How you repeatedly murdered your friends

Maybe everybody kinda feels on some level that they are special, that they aren’t just anyone, that the rules of the world don’t really apply to them. After all, we’re all the main characters of our own stories, we all count on some great plot twist to lift us up…

I think this kind of hubris is even more present among intelligent people. We’re used to feeling a bit superior, we feel we can outsmart any problem that comes our way. We’d look at the sad twists of fate in someone else’s life, and we’d think “that can’t happen to me, I’d never be that careless…”. And that’s of course stupid pride…

For always Death comes in. The Great Equalizer that touches us all, no matter how smart or arrogant we may be. Only the most foolish ever thought they could outsmart it, and none ever succeeded. Everybody knows that everybody dies…

And yet, nothing quite prepares you for the pain when it happens, and all these certitudes fade away to the irrational.

Delphine’s parting was not even sudden. The illness was eating her away, little by little, in front of my very eyes. You’d think I’d have time to make peace, to ready myself… But somehow it never felt real. I mean… I knew, but I guess you can’t really comprehend it, not until you go back to an empty apartment, filled with your pictures and memories of someone who isn’t there. Until you reach out to the side of the bed where she ought to be in the middle of the night. Until you find yourself talking to her and there’s no answer… And what help is being smart then? Nothing can prepare you for the terrifying emptiness of this silence.

The moment of death is nothing, it’s just one second like any other. The hard part is what comes next. The lack. The life without.

I just couldn’t accept it. I couldn’t bring myself to accept she was gone. That was simply too unfair. She was so young. We still had so much to do.
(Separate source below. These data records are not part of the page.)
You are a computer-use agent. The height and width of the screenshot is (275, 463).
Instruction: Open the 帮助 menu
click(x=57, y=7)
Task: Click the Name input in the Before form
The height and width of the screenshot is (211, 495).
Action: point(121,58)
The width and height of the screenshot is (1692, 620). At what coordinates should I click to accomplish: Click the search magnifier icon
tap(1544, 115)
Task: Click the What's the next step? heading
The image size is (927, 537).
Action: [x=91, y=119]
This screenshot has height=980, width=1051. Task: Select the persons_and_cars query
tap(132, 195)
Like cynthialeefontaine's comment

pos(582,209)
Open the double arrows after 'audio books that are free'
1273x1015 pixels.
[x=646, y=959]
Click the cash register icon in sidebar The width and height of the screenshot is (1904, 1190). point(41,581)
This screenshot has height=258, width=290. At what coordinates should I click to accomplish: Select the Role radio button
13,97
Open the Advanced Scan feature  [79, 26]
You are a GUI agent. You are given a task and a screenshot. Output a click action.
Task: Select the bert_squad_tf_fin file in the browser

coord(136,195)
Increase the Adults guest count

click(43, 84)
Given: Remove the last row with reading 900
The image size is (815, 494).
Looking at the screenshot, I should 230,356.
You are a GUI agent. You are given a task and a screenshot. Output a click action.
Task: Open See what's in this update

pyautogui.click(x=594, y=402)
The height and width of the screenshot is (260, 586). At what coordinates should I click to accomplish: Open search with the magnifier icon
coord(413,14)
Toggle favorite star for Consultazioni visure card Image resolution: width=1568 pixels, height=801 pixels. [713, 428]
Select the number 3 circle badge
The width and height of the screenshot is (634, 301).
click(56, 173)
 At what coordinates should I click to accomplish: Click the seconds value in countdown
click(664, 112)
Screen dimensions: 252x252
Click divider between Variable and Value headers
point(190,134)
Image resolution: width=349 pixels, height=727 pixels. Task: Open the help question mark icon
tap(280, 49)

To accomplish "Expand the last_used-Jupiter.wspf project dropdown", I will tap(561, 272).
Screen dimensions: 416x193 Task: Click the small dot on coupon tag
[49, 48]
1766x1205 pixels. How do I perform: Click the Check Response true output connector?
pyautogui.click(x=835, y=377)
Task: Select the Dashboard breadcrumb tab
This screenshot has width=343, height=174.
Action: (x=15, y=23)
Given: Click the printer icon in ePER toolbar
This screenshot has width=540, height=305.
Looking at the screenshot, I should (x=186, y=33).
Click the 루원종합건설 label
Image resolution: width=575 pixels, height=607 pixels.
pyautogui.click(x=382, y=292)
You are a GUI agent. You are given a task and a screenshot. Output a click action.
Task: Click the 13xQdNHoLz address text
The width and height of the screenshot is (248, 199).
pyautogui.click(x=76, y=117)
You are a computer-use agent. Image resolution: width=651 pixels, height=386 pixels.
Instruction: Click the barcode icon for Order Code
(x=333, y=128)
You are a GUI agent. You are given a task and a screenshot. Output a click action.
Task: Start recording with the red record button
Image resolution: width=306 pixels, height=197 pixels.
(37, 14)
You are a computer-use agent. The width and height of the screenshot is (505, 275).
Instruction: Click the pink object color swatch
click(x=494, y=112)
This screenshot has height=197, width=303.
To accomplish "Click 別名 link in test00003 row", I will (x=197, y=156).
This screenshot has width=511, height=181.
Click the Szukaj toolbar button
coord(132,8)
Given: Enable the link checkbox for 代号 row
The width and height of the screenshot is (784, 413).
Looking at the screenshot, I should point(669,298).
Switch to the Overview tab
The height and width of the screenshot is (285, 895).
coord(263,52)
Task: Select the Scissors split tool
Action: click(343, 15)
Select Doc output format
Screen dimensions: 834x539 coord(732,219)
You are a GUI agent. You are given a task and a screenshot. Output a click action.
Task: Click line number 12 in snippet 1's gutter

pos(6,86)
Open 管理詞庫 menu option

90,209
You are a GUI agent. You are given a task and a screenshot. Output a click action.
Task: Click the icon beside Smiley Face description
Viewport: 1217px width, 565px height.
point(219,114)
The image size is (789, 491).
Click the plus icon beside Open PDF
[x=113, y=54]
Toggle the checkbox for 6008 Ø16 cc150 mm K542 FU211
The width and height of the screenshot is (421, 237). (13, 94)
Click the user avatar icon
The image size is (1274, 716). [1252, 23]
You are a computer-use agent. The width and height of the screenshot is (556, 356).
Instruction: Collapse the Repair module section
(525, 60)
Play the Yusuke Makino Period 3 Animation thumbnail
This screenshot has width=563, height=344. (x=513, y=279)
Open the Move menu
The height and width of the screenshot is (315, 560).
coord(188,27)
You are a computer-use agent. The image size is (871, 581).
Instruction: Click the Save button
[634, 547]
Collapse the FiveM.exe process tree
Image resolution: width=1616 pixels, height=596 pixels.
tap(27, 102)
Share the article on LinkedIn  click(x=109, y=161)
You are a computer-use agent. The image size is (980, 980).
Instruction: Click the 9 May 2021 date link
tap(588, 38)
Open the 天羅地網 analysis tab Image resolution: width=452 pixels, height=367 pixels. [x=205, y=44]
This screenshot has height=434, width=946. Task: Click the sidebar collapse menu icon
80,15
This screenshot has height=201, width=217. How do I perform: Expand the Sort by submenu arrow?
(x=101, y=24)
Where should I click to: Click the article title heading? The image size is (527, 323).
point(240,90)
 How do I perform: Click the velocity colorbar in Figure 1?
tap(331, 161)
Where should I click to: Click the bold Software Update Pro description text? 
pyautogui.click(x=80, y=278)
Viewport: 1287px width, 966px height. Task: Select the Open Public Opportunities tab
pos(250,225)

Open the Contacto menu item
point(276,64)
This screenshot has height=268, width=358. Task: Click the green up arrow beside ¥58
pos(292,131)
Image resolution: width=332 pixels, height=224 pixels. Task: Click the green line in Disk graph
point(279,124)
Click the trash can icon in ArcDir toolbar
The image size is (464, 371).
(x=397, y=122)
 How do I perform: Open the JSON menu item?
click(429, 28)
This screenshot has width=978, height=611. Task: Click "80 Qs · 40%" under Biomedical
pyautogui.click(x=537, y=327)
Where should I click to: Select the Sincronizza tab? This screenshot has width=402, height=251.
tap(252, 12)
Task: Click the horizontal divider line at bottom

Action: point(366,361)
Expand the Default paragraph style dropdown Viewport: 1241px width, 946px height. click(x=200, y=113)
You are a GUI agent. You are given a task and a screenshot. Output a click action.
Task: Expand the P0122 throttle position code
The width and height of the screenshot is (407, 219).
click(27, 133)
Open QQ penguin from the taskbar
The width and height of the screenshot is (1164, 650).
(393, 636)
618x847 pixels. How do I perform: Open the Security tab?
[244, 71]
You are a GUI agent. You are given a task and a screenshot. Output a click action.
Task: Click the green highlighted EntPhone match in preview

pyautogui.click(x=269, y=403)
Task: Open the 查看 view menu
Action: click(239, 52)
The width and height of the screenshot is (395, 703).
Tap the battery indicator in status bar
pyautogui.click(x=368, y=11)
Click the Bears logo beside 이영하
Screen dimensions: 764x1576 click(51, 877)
We had come too far, fought too many battles to let this one defeat us.

Just like I beat all the obstacles that life had put on my way, just like I used my abilities to fight and make my place in the world, I’d somehow destroy this enemy too. I had no other choice. Life without her was simply not an option. She was as much a part of me as any of my organs.

“Us smart girls find a way…”

Thas was her motto, and I would make true to it. I’d find a way to defeat death, to bring her back, to keep her with me… Even a shred of her would suffice. Anything to break these unbearable silences, to see a little motion in her images, anything to talk to her again…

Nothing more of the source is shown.